6. The method of claim 1, further comprising:

refining a metadata model with the metadata that was enhanced in order to predict a video of interest for a particular user.

7. The method of claim 1, further comprising:

displaying the metadata that was enhanced on an interactive portal configured to receive a search query for a particular video file.

8. The method of claim 7, wherein the interactive portal further includes one or more of:

a login field;

a search field;

a comment field;

a related videos portion;

a metadata display portion; and

a video display portion.

9. The method of claim 7, wherein the metadata that is displayed can be selected to view a corresponding video segment.

10. The method of claim 7, wherein the metadata that is enhanced is displayed according to corresponding relevance values, and wherein more relevant metadata is displayed more prominently than less relevant metadata.

11. Logic encoded in non-transitory media that includes instructions for execution and when executed by a processor, is operable to perform operations comprising:

detecting user interaction associated with a video file;

extracting interaction information that is based on the user interaction associated with the video file; and

enhancing the metadata based on the interaction information.

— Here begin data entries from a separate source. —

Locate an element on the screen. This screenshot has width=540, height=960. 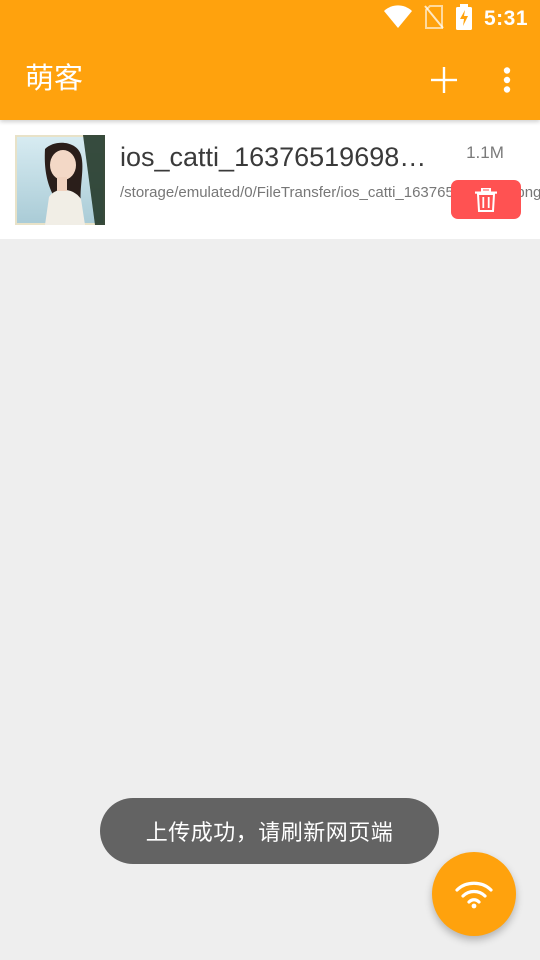
file-size: 1.1M is located at coordinates (485, 152).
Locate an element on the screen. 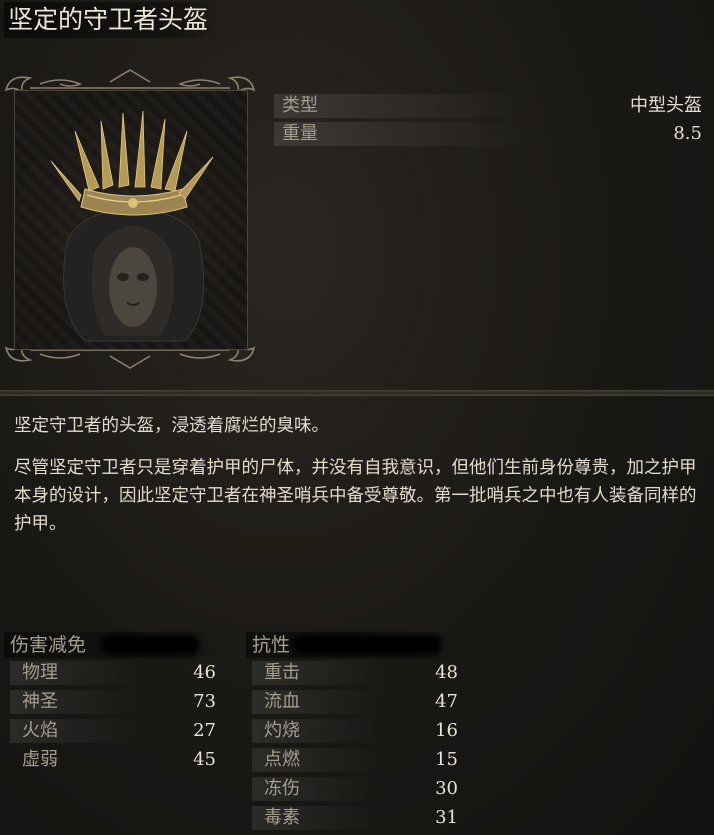 This screenshot has height=835, width=714. stat-row: 神圣 73 is located at coordinates (119, 702).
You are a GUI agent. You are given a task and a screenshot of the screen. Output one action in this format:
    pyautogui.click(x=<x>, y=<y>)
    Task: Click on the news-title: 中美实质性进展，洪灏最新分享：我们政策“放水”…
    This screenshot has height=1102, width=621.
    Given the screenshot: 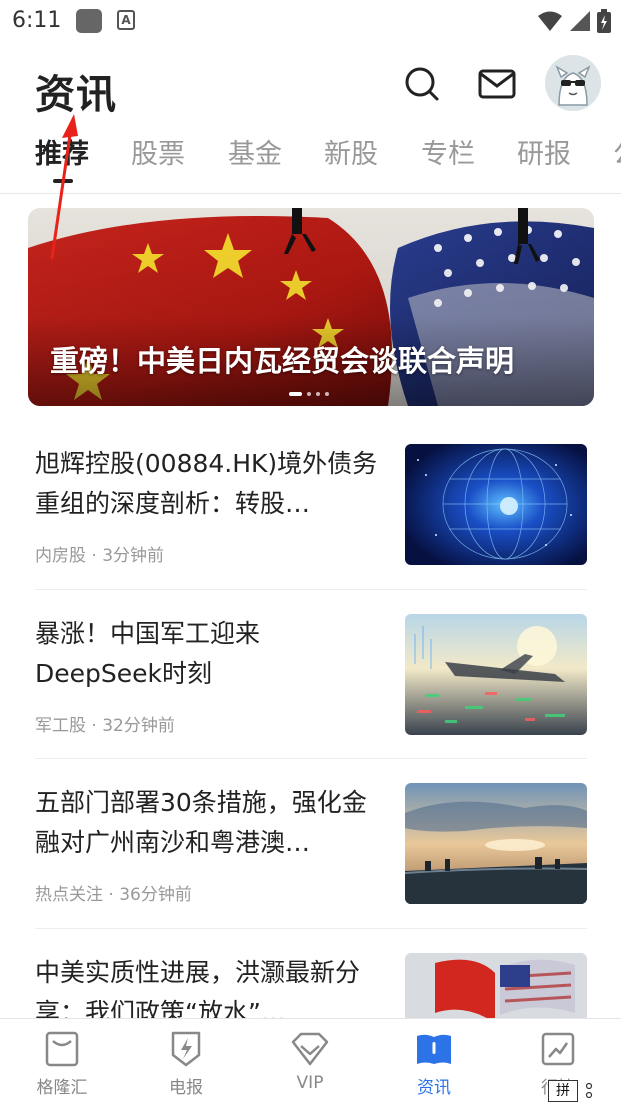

12. The logic of claim 11, wherein the enhancing comprises generating additional metadata associated with the video file.

13. The logic of claim 11, wherein the enhancing comprises determining relevance values associated with the metadata.

14. The logic of claim 13, wherein the determining of the relevance values comprises generating a first set of relevance values of the metadata for a first group of users, and generating a second set of relevance values of the metadata for a second group of users that are different from the first group of users.

15. The logic of claim 11, the operations further comprising:

refining a metadata model with the metadata that was enhanced in order to predict a video of interest for a particular user.

16. An apparatus, comprising:

a memory element to store data; and

a processor to execute instructions associated with the data, wherein the processor and the memory element cooperate such that the apparatus is configured to: detect user interaction associated with a video file; extract interaction information that is based on the user interaction associated with the video file; and enhance the metadata based on the interaction information.

17. The apparatus of claim 16, wherein the enhancing comprises generating additional metadata associated with the video file.

18. The apparatus of claim 16, wherein the enhancing comprises determining relevance values associated with the metadata.

19. The apparatus of claim 18, wherein the determining of the relevance values comprises generating a first set of relevance values of the metadata for a first group of users, and generating a second set of relevance values of the metadata for a second group of users that are different from the first group of users.

20. The apparatus of claim 16, the apparatus being further configured to:

refine a metadata model with the metadata that was enhanced in order to predict a video of interest for a particular user.